Alba dedicherà una via a don Valentino Vaccaneo, sacerdote scomparso nel 2012 e ricordato per il suo impegno educativo e sociale a favore di intere generazioni. La cerimonia si terrà sabato 19 settembre e riguarderà il tratto di via Romita compreso tra corso Langhe e piazza Cristo Re.
La decisione era stata assunta nel luglio scorso dalla giunta comunale, su proposta unanime della Commissione toponomastica. La nuova intitolazione interesserà l’area adiacente alla chiesa di Cristo Re, dove don Vaccaneo svolse una parte significativa del proprio ministero sacerdotale.
Il programma della giornata
Il primo appuntamento è previsto alle 10.30 nella chiesa di Cristo Re, con un momento di ricordo dedicato alla figura del sacerdote e alla sua eredità nel campo della formazione e dell’assistenza. All’incontro parteciperà anche don Luigi Ciotti.
Alle 12 è invece in programma la cerimonia ufficiale di scopertura della targa in via Romita.
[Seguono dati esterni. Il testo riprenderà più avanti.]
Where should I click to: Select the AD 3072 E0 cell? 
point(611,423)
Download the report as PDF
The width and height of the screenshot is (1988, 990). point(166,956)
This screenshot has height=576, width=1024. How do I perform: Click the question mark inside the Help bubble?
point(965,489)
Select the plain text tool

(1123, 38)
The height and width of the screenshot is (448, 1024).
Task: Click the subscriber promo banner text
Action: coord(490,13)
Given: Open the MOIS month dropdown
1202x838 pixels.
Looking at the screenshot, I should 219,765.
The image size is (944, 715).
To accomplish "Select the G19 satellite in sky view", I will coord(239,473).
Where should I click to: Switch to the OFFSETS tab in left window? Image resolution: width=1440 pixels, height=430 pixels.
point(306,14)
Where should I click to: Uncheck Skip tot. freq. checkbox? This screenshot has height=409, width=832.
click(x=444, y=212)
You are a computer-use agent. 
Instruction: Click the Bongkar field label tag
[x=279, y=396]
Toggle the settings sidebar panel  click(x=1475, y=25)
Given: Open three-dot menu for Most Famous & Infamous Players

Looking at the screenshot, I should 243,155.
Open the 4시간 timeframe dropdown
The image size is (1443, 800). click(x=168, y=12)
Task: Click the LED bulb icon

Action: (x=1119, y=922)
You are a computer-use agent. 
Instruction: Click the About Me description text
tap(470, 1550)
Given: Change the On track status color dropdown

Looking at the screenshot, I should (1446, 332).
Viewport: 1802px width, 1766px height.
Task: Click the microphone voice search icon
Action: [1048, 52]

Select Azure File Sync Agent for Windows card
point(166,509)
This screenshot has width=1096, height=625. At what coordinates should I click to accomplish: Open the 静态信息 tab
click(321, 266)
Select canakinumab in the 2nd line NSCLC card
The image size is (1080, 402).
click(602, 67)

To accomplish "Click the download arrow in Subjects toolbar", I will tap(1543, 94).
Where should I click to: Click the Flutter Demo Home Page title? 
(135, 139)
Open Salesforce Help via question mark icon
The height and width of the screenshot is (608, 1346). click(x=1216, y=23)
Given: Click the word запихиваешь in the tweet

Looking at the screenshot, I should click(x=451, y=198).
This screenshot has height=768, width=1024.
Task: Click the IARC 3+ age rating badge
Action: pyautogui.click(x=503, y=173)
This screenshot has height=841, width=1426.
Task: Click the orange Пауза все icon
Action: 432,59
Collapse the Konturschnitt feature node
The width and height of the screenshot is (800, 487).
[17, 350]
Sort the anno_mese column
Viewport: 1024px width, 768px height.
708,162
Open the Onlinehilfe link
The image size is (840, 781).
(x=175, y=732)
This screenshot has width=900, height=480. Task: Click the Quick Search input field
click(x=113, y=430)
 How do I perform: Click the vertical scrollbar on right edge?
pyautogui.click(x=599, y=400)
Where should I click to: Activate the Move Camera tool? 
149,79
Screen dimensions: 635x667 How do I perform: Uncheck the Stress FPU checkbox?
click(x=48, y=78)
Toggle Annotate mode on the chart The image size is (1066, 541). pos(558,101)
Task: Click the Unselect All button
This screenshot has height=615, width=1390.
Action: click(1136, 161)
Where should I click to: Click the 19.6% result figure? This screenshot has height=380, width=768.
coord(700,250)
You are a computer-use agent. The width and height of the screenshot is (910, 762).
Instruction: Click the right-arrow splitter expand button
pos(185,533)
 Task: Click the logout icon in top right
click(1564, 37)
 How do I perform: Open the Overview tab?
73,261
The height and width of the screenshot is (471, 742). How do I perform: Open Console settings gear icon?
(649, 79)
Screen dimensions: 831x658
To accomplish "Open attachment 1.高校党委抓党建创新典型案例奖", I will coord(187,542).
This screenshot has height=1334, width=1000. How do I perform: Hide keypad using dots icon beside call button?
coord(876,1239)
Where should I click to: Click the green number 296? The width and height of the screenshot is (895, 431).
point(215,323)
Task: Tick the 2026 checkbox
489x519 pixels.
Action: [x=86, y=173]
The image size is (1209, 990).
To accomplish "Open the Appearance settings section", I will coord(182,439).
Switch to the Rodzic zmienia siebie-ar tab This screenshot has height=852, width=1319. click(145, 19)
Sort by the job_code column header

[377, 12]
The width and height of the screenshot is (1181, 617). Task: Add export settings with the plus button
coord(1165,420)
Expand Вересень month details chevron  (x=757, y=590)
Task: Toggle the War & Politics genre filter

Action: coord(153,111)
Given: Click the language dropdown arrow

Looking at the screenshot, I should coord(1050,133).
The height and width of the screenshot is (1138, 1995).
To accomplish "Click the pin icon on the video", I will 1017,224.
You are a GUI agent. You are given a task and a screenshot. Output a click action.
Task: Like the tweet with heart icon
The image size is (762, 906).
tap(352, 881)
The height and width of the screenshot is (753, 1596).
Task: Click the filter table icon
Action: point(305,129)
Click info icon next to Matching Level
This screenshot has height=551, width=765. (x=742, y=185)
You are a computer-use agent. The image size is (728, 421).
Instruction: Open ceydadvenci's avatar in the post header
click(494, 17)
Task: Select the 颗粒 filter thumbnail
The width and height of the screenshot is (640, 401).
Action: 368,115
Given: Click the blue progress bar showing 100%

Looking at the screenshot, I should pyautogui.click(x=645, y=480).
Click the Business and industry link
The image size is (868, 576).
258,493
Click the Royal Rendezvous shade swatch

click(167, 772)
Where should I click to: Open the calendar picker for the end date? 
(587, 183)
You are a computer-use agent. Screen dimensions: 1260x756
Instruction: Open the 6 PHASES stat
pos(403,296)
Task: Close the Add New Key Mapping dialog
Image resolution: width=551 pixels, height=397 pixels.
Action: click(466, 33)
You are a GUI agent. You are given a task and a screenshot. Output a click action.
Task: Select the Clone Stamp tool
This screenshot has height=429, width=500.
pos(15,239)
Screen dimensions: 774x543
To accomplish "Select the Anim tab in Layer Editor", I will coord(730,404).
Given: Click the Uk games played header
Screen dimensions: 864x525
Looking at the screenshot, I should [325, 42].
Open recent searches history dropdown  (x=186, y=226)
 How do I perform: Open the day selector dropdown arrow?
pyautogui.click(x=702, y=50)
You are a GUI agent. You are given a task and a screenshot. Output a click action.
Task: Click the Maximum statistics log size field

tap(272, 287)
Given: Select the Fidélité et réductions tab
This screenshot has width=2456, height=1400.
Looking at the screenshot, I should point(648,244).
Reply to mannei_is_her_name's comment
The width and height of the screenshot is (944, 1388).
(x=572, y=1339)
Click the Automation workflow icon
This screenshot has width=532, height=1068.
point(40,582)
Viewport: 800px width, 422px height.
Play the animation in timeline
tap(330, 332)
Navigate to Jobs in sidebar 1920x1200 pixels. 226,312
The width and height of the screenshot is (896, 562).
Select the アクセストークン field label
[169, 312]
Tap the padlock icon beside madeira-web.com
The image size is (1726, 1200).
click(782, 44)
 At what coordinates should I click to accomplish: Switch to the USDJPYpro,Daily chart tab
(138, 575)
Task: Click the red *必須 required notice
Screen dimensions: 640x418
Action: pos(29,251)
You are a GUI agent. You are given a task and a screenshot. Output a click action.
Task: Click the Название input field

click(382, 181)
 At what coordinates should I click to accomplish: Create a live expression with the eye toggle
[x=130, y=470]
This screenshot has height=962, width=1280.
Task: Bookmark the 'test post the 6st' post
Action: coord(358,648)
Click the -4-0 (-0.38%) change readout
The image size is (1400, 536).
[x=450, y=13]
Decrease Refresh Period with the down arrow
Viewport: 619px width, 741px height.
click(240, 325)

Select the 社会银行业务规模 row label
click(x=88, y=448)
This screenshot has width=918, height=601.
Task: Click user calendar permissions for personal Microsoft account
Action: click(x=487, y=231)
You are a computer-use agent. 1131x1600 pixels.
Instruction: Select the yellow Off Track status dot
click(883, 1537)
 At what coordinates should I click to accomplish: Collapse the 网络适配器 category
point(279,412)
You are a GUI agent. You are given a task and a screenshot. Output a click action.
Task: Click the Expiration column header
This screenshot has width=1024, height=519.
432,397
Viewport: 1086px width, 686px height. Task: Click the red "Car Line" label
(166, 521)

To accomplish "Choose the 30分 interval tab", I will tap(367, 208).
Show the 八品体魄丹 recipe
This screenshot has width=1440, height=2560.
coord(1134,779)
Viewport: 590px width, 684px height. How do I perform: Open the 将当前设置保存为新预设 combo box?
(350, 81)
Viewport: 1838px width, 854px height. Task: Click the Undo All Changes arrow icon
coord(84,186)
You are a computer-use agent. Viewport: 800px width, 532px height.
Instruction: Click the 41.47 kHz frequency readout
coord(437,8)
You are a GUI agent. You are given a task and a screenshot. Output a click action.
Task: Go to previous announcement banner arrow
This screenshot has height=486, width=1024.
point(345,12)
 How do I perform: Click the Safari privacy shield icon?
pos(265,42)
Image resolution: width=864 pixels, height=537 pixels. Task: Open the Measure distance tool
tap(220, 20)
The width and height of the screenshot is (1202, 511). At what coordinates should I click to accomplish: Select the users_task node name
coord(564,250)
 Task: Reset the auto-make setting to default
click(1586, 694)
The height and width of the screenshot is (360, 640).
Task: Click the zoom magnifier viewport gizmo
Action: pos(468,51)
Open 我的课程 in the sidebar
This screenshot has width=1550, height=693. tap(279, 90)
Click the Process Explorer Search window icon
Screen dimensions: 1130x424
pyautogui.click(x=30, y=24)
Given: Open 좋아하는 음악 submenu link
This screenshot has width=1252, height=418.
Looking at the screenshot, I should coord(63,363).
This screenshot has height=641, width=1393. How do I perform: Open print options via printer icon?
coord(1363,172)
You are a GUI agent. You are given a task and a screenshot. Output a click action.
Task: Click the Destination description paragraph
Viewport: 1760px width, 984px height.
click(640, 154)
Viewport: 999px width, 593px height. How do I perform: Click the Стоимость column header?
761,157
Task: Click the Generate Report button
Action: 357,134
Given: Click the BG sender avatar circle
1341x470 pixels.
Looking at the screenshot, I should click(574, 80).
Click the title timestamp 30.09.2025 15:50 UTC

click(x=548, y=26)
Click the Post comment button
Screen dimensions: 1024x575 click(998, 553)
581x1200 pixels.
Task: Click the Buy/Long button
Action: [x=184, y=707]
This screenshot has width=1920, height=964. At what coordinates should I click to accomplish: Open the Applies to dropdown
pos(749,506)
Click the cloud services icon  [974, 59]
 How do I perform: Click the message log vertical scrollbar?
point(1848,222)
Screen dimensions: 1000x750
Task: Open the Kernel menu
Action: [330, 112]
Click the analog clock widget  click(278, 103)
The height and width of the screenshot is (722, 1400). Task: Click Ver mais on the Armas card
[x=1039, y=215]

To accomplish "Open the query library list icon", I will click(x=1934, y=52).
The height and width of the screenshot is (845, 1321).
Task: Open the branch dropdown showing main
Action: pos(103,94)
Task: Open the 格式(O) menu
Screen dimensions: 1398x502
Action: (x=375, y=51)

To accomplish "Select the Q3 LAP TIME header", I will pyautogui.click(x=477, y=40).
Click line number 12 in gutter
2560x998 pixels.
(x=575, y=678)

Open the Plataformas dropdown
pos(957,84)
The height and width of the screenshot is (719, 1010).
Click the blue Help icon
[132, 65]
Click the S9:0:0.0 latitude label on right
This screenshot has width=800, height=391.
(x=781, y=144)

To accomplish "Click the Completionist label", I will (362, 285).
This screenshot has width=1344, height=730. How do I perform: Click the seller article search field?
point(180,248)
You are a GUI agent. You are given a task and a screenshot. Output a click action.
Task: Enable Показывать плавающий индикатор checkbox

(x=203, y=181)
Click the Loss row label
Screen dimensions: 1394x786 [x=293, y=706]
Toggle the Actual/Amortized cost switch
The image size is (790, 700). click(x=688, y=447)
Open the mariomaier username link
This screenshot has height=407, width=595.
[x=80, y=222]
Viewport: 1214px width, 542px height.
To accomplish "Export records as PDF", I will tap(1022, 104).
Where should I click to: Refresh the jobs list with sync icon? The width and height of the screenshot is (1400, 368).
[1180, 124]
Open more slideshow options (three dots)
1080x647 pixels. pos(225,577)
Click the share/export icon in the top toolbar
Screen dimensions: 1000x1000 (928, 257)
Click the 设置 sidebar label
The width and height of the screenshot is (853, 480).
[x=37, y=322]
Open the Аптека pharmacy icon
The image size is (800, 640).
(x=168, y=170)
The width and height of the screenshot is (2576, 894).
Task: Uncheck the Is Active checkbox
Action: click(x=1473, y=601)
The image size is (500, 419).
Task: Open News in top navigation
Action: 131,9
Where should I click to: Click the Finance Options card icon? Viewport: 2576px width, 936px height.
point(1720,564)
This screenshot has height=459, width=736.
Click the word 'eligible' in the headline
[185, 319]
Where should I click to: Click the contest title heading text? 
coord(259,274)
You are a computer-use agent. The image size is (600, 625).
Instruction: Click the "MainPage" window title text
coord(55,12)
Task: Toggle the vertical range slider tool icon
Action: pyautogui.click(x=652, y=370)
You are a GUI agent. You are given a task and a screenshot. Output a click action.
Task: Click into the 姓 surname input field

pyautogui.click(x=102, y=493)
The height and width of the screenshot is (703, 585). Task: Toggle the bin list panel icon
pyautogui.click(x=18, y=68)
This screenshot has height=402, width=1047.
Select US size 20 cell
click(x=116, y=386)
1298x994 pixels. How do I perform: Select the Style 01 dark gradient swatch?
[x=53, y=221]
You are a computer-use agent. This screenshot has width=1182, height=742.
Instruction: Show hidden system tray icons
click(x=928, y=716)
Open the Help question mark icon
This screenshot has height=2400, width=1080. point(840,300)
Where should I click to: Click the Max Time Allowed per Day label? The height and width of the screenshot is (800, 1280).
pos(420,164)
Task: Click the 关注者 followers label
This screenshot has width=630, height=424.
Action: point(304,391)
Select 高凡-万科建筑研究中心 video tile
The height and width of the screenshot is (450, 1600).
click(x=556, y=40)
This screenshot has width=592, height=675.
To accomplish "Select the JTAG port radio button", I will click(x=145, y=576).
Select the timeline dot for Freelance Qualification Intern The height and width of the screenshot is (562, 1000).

Saranno presenti il sindaco Alberto Gatto e l’assessore alla toponomastica Davide Tibaldi. La giornata si concluderà con un rinfresco organizzato nell’oratorio.
L’impegno per la comunità
Nato nel 1934 e ordinato sacerdote nel 1958, don Valentino Vaccaneo dedicò decenni alla crescita dei giovani e al sostegno delle persone in difficoltà. Tra le attività ricordate figurano i cinquant’anni di campi estivi a St. Jacques di Champoluc, in Valle d’Aosta, e la promozione della Gioc, la Gioventù Operaia Cattolica.
Il sacerdote fu inoltre tra i promotori della comunità Il Campo e della cooperativa Il Ginepro, impegnata nel recupero dalle tossicodipendenze. Durante l’alluvione del 1994 offrì supporto alla popolazione e contribuì all’apertura di case di accoglienza per mamme in difficoltà.
Secondo quanto sottolineato dal sindaco Gatto e dall’assessore Tibaldi, l’intitolazione vuole conservare la memoria di una presenza concreta per molte persone e trasmettere alle nuove generazioni il valore dell’esempio lasciato da don Vaccaneo. La scelta di collocare la via accanto alla chiesa di Cristo Re richiama direttamente il luogo in cui il sacerdote svolse gran parte del suo servizio.